Problem description:
Before you finish, make sure every line below has been written out exactly.

Stored data
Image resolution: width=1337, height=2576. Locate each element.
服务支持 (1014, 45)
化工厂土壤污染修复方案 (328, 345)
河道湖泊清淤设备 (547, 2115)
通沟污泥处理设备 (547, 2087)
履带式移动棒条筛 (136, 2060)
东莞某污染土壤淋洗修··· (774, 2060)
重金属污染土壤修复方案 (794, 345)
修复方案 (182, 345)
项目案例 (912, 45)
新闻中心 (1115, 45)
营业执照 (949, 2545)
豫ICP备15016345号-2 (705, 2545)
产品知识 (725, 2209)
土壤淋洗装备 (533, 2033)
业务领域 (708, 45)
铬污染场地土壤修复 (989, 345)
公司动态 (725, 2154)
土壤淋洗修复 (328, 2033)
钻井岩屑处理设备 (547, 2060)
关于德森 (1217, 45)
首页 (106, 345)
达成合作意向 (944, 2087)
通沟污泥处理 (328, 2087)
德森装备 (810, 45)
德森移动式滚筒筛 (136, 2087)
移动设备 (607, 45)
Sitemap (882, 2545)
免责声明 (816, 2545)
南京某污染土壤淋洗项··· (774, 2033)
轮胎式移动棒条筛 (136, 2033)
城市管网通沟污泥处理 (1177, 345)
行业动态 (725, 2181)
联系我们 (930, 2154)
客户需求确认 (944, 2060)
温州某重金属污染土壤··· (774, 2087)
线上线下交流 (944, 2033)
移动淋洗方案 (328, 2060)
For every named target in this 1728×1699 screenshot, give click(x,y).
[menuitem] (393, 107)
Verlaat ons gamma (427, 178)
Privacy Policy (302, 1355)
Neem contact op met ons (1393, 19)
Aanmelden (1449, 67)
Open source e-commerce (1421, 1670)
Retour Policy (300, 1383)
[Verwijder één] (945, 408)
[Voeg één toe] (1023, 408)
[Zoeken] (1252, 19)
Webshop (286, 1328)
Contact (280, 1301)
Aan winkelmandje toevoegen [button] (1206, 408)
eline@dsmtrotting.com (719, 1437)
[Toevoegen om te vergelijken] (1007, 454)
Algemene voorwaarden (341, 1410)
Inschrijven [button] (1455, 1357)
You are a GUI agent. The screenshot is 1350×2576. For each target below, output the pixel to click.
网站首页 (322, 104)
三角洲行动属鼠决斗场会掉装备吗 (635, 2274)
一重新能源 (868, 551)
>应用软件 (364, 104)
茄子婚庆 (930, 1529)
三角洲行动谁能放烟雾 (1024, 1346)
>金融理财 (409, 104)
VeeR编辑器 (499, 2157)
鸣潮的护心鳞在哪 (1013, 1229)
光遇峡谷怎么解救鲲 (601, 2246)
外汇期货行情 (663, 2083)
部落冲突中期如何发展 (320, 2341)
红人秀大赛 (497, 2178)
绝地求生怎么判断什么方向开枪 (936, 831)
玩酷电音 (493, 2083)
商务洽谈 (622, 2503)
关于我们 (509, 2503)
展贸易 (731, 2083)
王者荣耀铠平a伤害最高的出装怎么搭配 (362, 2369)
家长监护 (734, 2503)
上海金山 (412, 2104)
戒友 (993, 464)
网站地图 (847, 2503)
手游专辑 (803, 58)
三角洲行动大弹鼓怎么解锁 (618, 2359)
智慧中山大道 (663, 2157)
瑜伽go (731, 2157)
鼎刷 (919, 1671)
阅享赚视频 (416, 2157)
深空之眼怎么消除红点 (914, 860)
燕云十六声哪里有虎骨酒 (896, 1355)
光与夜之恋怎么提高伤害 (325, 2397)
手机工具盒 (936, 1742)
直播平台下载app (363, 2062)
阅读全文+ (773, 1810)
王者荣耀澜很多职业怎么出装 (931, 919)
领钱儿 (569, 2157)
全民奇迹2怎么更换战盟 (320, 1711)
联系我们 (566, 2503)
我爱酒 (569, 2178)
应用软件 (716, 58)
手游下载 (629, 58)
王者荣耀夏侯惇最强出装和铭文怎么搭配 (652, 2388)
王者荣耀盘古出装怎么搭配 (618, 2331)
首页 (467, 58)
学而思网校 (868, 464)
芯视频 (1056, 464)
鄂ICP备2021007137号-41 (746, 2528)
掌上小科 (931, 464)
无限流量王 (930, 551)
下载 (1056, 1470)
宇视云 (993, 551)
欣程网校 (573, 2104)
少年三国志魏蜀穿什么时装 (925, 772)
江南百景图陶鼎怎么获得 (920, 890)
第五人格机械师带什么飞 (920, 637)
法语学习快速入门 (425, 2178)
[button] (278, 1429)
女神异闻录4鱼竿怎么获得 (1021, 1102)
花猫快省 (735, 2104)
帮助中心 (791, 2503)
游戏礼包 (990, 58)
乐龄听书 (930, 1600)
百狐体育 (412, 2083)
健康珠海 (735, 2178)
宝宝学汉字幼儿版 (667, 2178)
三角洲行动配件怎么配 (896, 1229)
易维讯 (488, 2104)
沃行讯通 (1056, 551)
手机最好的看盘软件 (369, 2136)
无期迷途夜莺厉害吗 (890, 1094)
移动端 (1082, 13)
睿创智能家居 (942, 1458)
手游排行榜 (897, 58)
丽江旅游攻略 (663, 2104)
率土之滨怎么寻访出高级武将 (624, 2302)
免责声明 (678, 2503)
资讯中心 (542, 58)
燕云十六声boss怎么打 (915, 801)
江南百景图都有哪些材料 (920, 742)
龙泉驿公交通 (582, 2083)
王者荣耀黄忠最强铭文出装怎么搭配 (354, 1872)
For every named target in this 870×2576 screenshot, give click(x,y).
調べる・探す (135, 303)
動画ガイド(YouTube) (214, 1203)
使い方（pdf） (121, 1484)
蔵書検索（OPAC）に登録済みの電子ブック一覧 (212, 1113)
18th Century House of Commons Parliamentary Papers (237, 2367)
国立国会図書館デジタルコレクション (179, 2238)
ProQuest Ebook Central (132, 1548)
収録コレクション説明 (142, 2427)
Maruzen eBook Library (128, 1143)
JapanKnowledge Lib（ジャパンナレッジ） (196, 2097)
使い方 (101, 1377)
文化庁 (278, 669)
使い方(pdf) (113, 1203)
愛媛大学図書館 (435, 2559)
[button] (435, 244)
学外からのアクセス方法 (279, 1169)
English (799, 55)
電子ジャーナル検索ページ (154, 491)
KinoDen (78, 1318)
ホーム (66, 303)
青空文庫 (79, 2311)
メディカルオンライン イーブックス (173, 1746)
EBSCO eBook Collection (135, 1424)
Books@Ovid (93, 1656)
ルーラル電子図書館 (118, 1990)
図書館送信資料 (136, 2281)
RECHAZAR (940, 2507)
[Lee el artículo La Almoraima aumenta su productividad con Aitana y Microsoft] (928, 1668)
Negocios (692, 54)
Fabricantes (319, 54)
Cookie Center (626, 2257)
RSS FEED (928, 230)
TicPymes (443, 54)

The answer:
Image resolution: width=1337, height=2576. Locate each element.
服务支持 (1014, 45)
化工厂土壤污染修复方案 (328, 345)
河道湖泊清淤设备 (547, 2115)
通沟污泥处理设备 (547, 2087)
履带式移动棒条筛 (136, 2060)
东莞某污染土壤淋洗修··· (774, 2060)
重金属污染土壤修复方案 (794, 345)
修复方案 (182, 345)
项目案例 (912, 45)
新闻中心 (1115, 45)
营业执照 (949, 2545)
豫ICP备15016345号-2 (705, 2545)
产品知识 (725, 2209)
土壤淋洗装备 (533, 2033)
业务领域 (708, 45)
铬污染场地土壤修复 (989, 345)
公司动态 (725, 2154)
土壤淋洗修复 (328, 2033)
钻井岩屑处理设备 (547, 2060)
关于德森 (1217, 45)
首页 (106, 345)
达成合作意向 (944, 2087)
通沟污泥处理 (328, 2087)
德森装备 (810, 45)
德森移动式滚筒筛 (136, 2087)
移动设备 (607, 45)
Sitemap (882, 2545)
免责声明 (816, 2545)
南京某污染土壤淋洗项··· (774, 2033)
轮胎式移动棒条筛 (136, 2033)
城市管网通沟污泥处理 (1177, 345)
行业动态 (725, 2181)
联系我们 (930, 2154)
客户需求确认 (944, 2060)
温州某重金属污染土壤··· (774, 2087)
线上线下交流 (944, 2033)
移动淋洗方案 (328, 2060)
For every named target in this 1728×1699 screenshot, give click(x,y).
[menuitem] (393, 107)
Verlaat ons gamma (427, 178)
Privacy Policy (302, 1355)
Neem contact op met ons (1393, 19)
Aanmelden (1449, 67)
Open source e-commerce (1421, 1670)
Retour Policy (300, 1383)
[Verwijder één] (945, 408)
[Voeg één toe] (1023, 408)
[Zoeken] (1252, 19)
Webshop (286, 1328)
Contact (280, 1301)
Aan winkelmandje toevoegen [button] (1206, 408)
eline@dsmtrotting.com (719, 1437)
[Toevoegen om te vergelijken] (1007, 454)
Algemene voorwaarden (341, 1410)
Inschrijven [button] (1455, 1357)
You are a GUI agent. The screenshot is 1350×2576. For each target below, output the pixel to click.
网站首页 (322, 104)
三角洲行动属鼠决斗场会掉装备吗 (635, 2274)
一重新能源 (868, 551)
>应用软件 (364, 104)
茄子婚庆 (930, 1529)
三角洲行动谁能放烟雾 (1024, 1346)
>金融理财 (409, 104)
VeeR编辑器 (499, 2157)
鸣潮的护心鳞在哪 (1013, 1229)
光遇峡谷怎么解救鲲 (601, 2246)
外汇期货行情 (663, 2083)
部落冲突中期如何发展 (320, 2341)
红人秀大赛 (497, 2178)
绝地求生怎么判断什么方向开枪 (936, 831)
玩酷电音 (493, 2083)
商务洽谈 (622, 2503)
关于我们 (509, 2503)
展贸易 (731, 2083)
王者荣耀铠平a伤害最高的出装怎么搭配 (362, 2369)
家长监护 (734, 2503)
上海金山 (412, 2104)
戒友 (993, 464)
网站地图 (847, 2503)
手游专辑 (803, 58)
三角洲行动大弹鼓怎么解锁 (618, 2359)
智慧中山大道 (663, 2157)
瑜伽go (731, 2157)
鼎刷 (919, 1671)
阅享赚视频 (416, 2157)
深空之眼怎么消除红点 (914, 860)
燕云十六声哪里有虎骨酒 (896, 1355)
光与夜之恋怎么提高伤害 (325, 2397)
手机工具盒 (936, 1742)
直播平台下载app (363, 2062)
阅读全文+ (773, 1810)
王者荣耀澜很多职业怎么出装 (931, 919)
领钱儿 (569, 2157)
全民奇迹2怎么更换战盟 (320, 1711)
联系我们 (566, 2503)
我爱酒 (569, 2178)
应用软件 (716, 58)
手游下载 (629, 58)
王者荣耀夏侯惇最强出装和铭文怎么搭配 (652, 2388)
王者荣耀盘古出装怎么搭配 (618, 2331)
首页 (467, 58)
学而思网校 (868, 464)
芯视频 (1056, 464)
鄂ICP备2021007137号-41 (746, 2528)
掌上小科 (931, 464)
无限流量王 (930, 551)
下载 (1056, 1470)
宇视云 (993, 551)
欣程网校 (573, 2104)
少年三国志魏蜀穿什么时装 (925, 772)
江南百景图陶鼎怎么获得 (920, 890)
第五人格机械师带什么飞 (920, 637)
法语学习快速入门 (425, 2178)
[button] (278, 1429)
女神异闻录4鱼竿怎么获得 (1021, 1102)
花猫快省 (735, 2104)
帮助中心 (791, 2503)
游戏礼包 (990, 58)
乐龄听书 (930, 1600)
百狐体育 (412, 2083)
健康珠海 (735, 2178)
宝宝学汉字幼儿版 (667, 2178)
三角洲行动配件怎么配 (896, 1229)
易维讯 (488, 2104)
沃行讯通 (1056, 551)
手机最好的看盘软件 (369, 2136)
无期迷途夜莺厉害吗 (890, 1094)
移动端 (1082, 13)
睿创智能家居 (942, 1458)
手游排行榜 (897, 58)
丽江旅游攻略 (663, 2104)
率土之滨怎么寻访出高级武将 (624, 2302)
免责声明 (678, 2503)
资讯中心 (542, 58)
燕云十六声boss怎么打 (915, 801)
江南百景图都有哪些材料 (920, 742)
龙泉驿公交通 (582, 2083)
王者荣耀黄忠最强铭文出装怎么搭配 (354, 1872)
For every named target in this 870×2576 screenshot, give click(x,y).
調べる・探す (135, 303)
動画ガイド(YouTube) (214, 1203)
使い方（pdf） (121, 1484)
蔵書検索（OPAC）に登録済みの電子ブック一覧 (212, 1113)
18th Century House of Commons Parliamentary Papers (237, 2367)
国立国会図書館デジタルコレクション (179, 2238)
ProQuest Ebook Central (132, 1548)
収録コレクション説明 (142, 2427)
Maruzen eBook Library (128, 1143)
JapanKnowledge Lib（ジャパンナレッジ） (196, 2097)
使い方 (101, 1377)
文化庁 (278, 669)
使い方(pdf) (113, 1203)
愛媛大学図書館 (435, 2559)
[button] (435, 244)
学外からのアクセス方法 (279, 1169)
English (799, 55)
電子ジャーナル検索ページ (154, 491)
KinoDen (78, 1318)
ホーム (66, 303)
青空文庫 (79, 2311)
メディカルオンライン イーブックス (173, 1746)
EBSCO eBook Collection (135, 1424)
Books@Ovid (93, 1656)
ルーラル電子図書館 (118, 1990)
図書館送信資料 (136, 2281)
RECHAZAR (940, 2507)
[Lee el artículo La Almoraima aumenta su productividad con Aitana y Microsoft] (928, 1668)
Negocios (692, 54)
Fabricantes (319, 54)
Cookie Center (626, 2257)
RSS FEED (928, 230)
TicPymes (443, 54)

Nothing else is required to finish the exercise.